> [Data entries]
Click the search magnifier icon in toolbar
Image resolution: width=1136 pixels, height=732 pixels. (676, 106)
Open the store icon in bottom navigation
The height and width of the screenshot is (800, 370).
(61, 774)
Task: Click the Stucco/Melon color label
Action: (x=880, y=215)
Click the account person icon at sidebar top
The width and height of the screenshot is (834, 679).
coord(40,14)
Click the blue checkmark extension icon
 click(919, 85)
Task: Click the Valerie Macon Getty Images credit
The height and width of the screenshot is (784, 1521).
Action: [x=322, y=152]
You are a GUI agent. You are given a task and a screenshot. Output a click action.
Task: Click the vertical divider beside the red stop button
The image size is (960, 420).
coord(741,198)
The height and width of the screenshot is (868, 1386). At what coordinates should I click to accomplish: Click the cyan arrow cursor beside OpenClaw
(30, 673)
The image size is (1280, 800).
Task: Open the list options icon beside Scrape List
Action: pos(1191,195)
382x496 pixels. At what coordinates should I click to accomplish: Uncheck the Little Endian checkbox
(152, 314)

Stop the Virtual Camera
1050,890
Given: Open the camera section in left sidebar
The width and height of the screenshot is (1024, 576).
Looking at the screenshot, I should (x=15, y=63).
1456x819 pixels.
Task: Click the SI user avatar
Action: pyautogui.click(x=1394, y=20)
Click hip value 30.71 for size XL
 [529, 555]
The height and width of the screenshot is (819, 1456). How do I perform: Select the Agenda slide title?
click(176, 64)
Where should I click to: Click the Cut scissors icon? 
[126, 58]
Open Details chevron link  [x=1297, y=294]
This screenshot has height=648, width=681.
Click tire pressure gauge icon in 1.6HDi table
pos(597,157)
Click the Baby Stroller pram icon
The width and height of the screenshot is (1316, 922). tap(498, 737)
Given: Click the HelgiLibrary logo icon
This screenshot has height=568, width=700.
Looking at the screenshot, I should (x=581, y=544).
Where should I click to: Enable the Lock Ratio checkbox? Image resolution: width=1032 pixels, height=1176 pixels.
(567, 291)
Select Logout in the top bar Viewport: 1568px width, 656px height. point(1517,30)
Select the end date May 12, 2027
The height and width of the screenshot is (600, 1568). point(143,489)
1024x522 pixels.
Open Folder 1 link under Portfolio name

> [What this task involves]
Please reproduce each line above exactly as written.

> [Solution for this problem]
Click the search magnifier icon in toolbar
Image resolution: width=1136 pixels, height=732 pixels. (676, 106)
Open the store icon in bottom navigation
The height and width of the screenshot is (800, 370).
(61, 774)
Task: Click the Stucco/Melon color label
Action: (x=880, y=215)
Click the account person icon at sidebar top
The width and height of the screenshot is (834, 679).
coord(40,14)
Click the blue checkmark extension icon
 click(919, 85)
Task: Click the Valerie Macon Getty Images credit
The height and width of the screenshot is (784, 1521).
Action: [x=322, y=152]
You are a GUI agent. You are given a task and a screenshot. Output a click action.
Task: Click the vertical divider beside the red stop button
The image size is (960, 420).
coord(741,198)
The height and width of the screenshot is (868, 1386). At what coordinates should I click to accomplish: Click the cyan arrow cursor beside OpenClaw
(30, 673)
The image size is (1280, 800).
Task: Open the list options icon beside Scrape List
Action: pos(1191,195)
382x496 pixels. At what coordinates should I click to accomplish: Uncheck the Little Endian checkbox
(152, 314)

Stop the Virtual Camera
1050,890
Given: Open the camera section in left sidebar
The width and height of the screenshot is (1024, 576).
Looking at the screenshot, I should (x=15, y=63).
1456x819 pixels.
Task: Click the SI user avatar
Action: pyautogui.click(x=1394, y=20)
Click hip value 30.71 for size XL
 [529, 555]
The height and width of the screenshot is (819, 1456). How do I perform: Select the Agenda slide title?
click(176, 64)
Where should I click to: Click the Cut scissors icon? 
[126, 58]
Open Details chevron link  [x=1297, y=294]
This screenshot has height=648, width=681.
Click tire pressure gauge icon in 1.6HDi table
pos(597,157)
Click the Baby Stroller pram icon
The width and height of the screenshot is (1316, 922). tap(498, 737)
Given: Click the HelgiLibrary logo icon
This screenshot has height=568, width=700.
Looking at the screenshot, I should (x=581, y=544).
Where should I click to: Enable the Lock Ratio checkbox? Image resolution: width=1032 pixels, height=1176 pixels.
(567, 291)
Select Logout in the top bar Viewport: 1568px width, 656px height. point(1517,30)
Select the end date May 12, 2027
The height and width of the screenshot is (600, 1568). point(143,489)
1024x522 pixels.
Open Folder 1 link under Portfolio name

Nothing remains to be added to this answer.